However, our 13 year old is giving me grief. She has been so well prepared for the Challenge program and this past year in Challenge A worked so well for her, that I’m seriously struggling over how to move forward confidently in her education. I believe that the stakes get higher and higher for her as she grow older.

I also believe now that she’s in her dialectic stage of development, she’s a partner in this endeavor, so we need to consider things that she can engage in and enjoy.

I’ve been reading Norms & Nobility. Admittedly, I started in chapter 9 A Curriculum Proposal (What Might Have Been) because I really just wanted to know the answer! I was looking for the easy way out and it didn’t work out so well.

In chapter 10, Hicks hit me over the head with this quote: “The best questions, it seems to me, are those least prejudiced by the availability of pat answers, as well as those originating not only in practice, but in imaginative theory.

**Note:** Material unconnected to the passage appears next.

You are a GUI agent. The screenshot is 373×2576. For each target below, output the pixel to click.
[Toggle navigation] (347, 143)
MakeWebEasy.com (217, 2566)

In other words, the best questions are not limited by what can be done; they ask what ought to be done, knowing that the former question – although scientifically correct – can only make a poor education worse by narrowing the range of inquiry and by limiting the possibilities for improvement.”

Consider yourself eye-rolled, Hicks-meister, for adeptly nipping my desire for easy and quick answers in the bud.

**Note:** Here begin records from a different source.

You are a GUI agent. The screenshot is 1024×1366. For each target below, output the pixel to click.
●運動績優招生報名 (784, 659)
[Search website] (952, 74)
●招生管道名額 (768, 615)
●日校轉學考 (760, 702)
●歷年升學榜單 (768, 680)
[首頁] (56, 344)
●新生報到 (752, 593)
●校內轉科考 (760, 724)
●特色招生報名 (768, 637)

So… what would we do with an education, with the valuable handful of days we have left while she’s in our home and unable to drive away… what could we do if we had big dreams?

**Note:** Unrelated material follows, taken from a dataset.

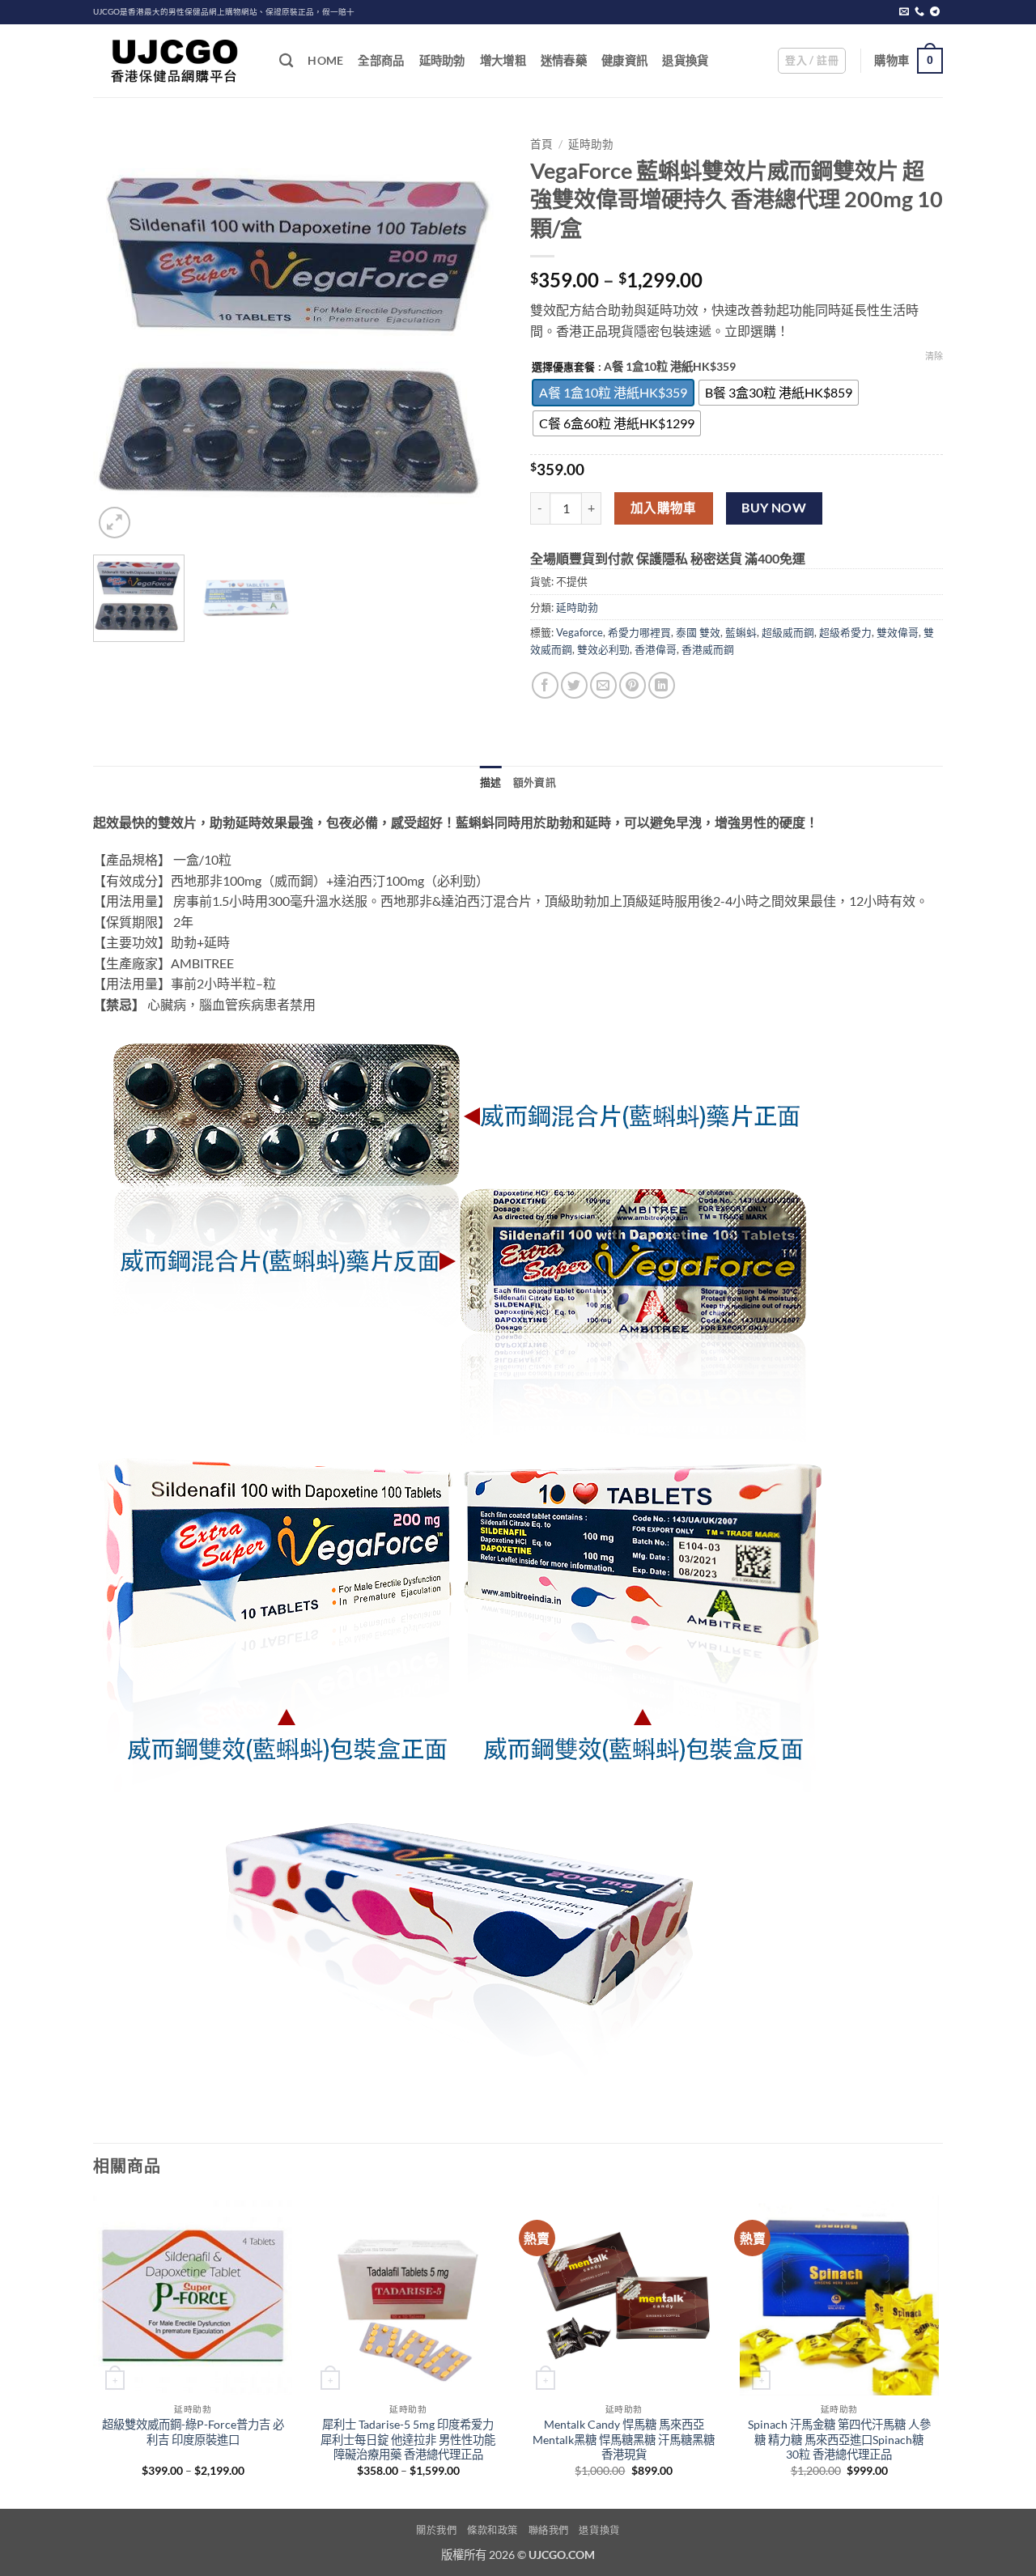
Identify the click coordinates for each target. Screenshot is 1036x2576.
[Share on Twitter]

Hicks gives me these clues:

“Cardinal Newman’s (1969) description of liberal education remains, to this day, unimpeachable: that which teaches the student “to see things as they are, to go right to the point, to disentangle the skein of though, to detect what is sophistical, and to discard what is irrelevant. It prepares him to fill any post with credit, and to master any subject with facility.”

(Sophistical means “clever and plausible, but unsound and tending to mislead.” I had to look that one up.)

It needs to be something that develops an appreciation of Truth.

Something that involves the ability to create and recognize logical thinking and arguments.

It needs to be something that practices sorting and clarifying tricky situations or history.

Something that allows her to practice passing a judgement on things that are irrelevant while always treating the human being as relevant.

This is going to require some more thought.

I think we’ll stick with Lost Tools of Writing. I hate it as a writing program, but I love it as a critical thinking program.

We’ll stick with Latin (although we might go away from Henle – I really like friendlier fonts….) and Logic (she loved the Fallacy Detective. I don’t know whether to move from that to formal logic or not. (There are at least two more books I want to explore because they interest me: The Amazing Dr. Ransom’s Bestiary of Adorable Fallacies: A field guide for clear thinkers by Douglas Wilson & ND Wilson, and An Illustrated book of Bad Arguments by Ali Almossawi. It’s possible that those can be things we work through as a family instead of her coursework.)

That’s about as far as I’ve gotten so far.

I’d love to hear feedback from you all about what you have seen and enjoyed, what worked or didn’t work! Do you have any suggestions?!